**RECORDS SHOWN**
§
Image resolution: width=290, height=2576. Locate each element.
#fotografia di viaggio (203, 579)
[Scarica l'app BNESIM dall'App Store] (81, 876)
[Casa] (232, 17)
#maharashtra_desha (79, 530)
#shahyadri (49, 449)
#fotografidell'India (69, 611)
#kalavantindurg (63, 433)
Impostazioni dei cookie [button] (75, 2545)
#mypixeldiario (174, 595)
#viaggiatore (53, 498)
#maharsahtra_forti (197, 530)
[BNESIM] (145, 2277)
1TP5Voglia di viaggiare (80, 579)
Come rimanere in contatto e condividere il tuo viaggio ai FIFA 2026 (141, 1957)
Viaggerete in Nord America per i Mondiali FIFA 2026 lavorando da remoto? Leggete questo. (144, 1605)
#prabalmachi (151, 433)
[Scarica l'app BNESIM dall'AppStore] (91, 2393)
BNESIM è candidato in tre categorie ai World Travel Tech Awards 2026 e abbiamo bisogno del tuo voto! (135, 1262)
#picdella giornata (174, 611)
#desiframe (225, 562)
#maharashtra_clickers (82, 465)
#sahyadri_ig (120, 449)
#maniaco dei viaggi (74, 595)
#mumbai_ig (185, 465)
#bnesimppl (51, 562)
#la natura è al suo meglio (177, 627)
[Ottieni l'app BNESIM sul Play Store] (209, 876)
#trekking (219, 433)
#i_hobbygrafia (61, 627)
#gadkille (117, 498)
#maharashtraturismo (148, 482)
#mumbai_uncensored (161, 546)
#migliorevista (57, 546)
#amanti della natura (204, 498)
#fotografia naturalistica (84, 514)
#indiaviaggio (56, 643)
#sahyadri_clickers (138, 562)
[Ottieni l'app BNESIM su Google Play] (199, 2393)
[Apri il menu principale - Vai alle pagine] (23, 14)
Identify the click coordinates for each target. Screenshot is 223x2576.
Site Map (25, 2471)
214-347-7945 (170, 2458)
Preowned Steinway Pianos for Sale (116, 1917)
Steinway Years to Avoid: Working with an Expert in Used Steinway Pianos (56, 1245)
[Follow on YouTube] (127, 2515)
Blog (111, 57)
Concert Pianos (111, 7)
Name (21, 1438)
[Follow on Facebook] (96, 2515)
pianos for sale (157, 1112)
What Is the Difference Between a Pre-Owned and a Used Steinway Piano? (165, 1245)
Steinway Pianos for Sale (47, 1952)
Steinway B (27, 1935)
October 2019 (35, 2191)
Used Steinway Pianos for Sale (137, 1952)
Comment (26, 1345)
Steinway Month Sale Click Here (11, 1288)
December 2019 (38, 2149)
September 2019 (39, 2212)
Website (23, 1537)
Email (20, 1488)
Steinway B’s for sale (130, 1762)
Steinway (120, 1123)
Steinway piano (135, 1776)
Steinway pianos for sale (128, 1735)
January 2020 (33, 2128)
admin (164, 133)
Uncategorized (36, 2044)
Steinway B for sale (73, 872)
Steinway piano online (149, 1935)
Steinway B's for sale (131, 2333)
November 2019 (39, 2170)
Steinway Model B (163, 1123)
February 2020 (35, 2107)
§
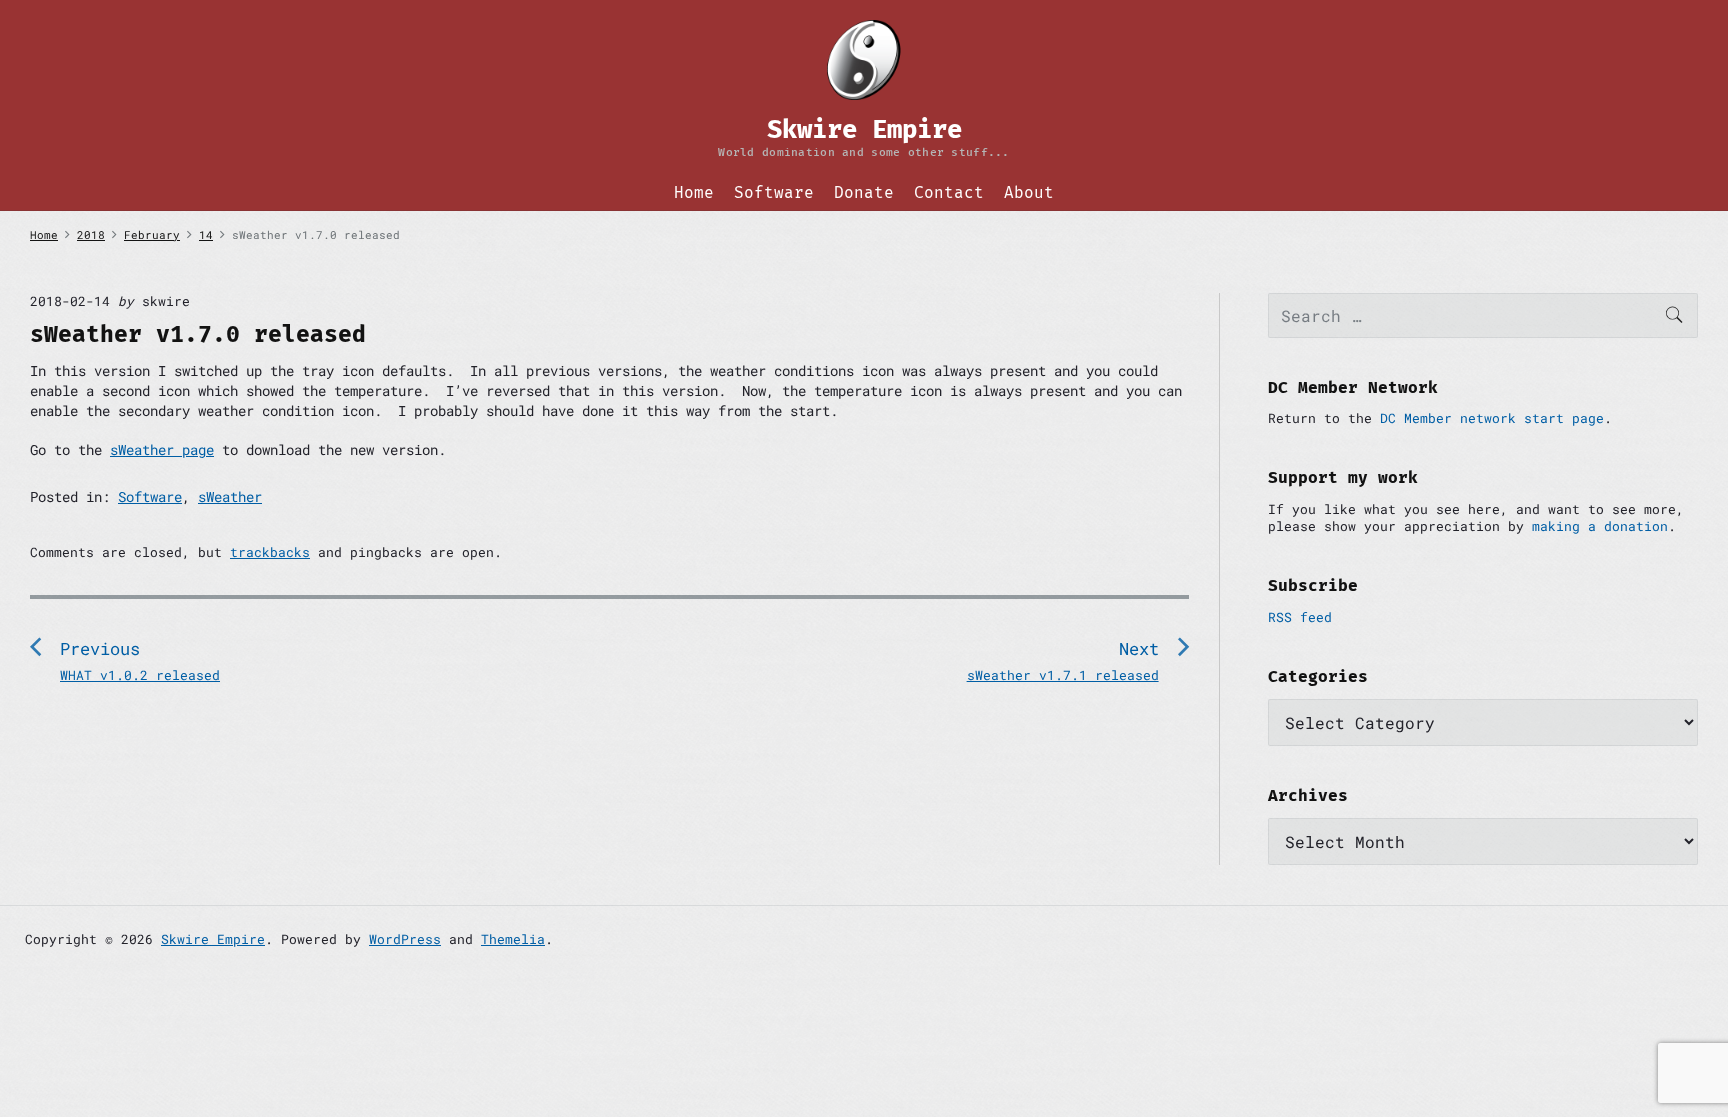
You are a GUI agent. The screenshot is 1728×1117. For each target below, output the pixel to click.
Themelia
§
**ACTION ITEM**
Among the entries above, which lines include "Play"? List them all.

**TASK ANSWER**
[Ottieni l'app BNESIM sul Play Store] (209, 876)
[Ottieni l'app BNESIM su Google Play] (199, 2393)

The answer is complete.